* _Activity_:
Scan the entries that follow and copy out every line containing "click".

[[ Material provided, beginning ]]

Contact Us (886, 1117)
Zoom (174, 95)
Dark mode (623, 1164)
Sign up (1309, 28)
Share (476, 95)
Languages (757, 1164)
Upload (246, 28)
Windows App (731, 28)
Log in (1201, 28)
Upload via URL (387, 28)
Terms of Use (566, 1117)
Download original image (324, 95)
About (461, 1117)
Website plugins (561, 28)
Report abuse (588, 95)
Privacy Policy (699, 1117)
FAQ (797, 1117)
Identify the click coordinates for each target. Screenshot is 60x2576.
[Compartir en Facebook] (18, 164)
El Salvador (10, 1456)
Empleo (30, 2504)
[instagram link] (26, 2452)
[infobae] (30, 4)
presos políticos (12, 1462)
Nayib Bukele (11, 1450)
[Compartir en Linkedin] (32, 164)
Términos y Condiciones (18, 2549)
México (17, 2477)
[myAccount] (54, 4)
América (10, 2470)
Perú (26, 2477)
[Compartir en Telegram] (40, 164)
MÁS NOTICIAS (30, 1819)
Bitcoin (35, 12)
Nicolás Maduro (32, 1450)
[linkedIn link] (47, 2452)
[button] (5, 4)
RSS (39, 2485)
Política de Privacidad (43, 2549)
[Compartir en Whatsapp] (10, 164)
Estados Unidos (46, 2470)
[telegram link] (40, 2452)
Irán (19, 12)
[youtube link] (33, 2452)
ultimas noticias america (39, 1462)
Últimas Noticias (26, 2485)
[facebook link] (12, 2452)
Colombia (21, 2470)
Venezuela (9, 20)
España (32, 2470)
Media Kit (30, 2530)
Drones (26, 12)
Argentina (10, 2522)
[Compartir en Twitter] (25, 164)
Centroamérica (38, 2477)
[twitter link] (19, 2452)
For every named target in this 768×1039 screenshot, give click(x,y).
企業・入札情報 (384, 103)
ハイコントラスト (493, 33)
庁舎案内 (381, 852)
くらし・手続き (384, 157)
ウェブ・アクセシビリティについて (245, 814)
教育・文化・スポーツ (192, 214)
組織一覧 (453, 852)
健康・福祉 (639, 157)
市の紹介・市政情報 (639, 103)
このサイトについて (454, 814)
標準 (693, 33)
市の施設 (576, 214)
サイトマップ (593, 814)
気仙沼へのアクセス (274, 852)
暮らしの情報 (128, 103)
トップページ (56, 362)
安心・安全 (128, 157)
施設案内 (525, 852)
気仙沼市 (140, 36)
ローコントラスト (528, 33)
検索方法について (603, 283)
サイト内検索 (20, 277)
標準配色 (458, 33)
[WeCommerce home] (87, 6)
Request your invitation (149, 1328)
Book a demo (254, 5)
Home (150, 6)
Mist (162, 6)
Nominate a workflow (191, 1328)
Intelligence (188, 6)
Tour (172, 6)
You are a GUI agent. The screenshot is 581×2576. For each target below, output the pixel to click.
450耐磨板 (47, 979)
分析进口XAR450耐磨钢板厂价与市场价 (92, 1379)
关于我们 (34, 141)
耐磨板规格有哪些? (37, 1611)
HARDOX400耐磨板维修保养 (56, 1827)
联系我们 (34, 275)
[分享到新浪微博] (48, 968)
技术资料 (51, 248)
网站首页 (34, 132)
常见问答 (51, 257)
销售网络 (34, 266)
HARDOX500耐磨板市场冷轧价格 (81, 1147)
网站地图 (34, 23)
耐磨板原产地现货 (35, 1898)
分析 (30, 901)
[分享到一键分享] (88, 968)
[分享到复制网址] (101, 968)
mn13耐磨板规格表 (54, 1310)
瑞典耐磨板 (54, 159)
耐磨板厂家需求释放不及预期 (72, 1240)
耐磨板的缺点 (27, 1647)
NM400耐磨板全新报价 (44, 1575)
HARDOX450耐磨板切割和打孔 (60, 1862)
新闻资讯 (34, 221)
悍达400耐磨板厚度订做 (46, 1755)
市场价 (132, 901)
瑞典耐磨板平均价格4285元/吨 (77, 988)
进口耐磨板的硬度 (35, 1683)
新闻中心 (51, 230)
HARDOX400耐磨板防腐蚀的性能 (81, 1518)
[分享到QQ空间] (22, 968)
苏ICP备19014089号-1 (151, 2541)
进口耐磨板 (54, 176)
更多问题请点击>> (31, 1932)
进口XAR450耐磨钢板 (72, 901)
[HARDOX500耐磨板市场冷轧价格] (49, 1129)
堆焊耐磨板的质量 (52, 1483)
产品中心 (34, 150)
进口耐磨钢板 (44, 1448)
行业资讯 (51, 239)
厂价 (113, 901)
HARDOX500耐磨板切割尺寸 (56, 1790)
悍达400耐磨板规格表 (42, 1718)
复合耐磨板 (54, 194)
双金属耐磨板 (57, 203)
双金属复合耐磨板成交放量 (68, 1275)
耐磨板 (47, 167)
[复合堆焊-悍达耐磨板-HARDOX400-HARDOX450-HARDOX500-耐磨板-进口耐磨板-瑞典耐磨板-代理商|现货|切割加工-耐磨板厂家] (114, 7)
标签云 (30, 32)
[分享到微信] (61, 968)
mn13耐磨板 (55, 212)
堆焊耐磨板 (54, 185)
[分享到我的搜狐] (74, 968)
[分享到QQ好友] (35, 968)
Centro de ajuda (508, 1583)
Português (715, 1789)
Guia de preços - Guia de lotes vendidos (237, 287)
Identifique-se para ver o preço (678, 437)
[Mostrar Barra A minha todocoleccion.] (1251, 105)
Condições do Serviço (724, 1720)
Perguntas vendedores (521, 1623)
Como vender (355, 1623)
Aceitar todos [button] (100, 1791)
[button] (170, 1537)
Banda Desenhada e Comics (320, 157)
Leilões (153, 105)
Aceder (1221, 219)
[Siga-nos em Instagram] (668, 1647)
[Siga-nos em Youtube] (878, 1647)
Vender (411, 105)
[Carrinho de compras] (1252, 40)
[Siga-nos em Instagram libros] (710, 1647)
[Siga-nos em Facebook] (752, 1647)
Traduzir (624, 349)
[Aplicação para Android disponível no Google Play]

[[ Material provided, end ]]

* _Result of this task_:
Identify the click coordinates for each target. Screenshot is 60x2576.
For every named target in this 768×1039 screenshot, give click(x,y).
You are a GUI agent. The screenshot is 581×2576. For each target below, output the pixel to click.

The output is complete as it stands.